## Raw data
● ● ● ●

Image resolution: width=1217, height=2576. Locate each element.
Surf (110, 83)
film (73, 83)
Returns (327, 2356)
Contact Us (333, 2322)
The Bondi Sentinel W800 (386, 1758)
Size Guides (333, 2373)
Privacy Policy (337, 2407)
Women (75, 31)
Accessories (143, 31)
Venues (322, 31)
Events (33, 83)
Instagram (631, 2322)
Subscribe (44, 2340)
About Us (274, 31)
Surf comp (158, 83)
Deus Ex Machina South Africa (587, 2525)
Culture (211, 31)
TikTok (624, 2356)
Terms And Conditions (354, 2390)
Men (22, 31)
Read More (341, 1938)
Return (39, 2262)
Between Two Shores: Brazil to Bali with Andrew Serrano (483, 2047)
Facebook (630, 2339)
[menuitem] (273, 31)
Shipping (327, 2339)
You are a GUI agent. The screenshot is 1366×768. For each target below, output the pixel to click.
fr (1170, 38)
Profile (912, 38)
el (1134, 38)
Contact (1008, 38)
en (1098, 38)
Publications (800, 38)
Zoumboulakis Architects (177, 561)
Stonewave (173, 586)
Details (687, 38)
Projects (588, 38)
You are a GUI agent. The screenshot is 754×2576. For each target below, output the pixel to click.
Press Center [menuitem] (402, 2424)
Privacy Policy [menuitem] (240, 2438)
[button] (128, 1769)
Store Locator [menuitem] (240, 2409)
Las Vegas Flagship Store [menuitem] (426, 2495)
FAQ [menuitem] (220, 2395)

● ● ● ●

## Exercise brief
Print, exactly as they appear above, the lines running from the one with "[button] (128, 1769)" through the final line.

## Task response
[button] (128, 1769)
Store Locator [menuitem] (240, 2409)
Las Vegas Flagship Store [menuitem] (426, 2495)
FAQ [menuitem] (220, 2395)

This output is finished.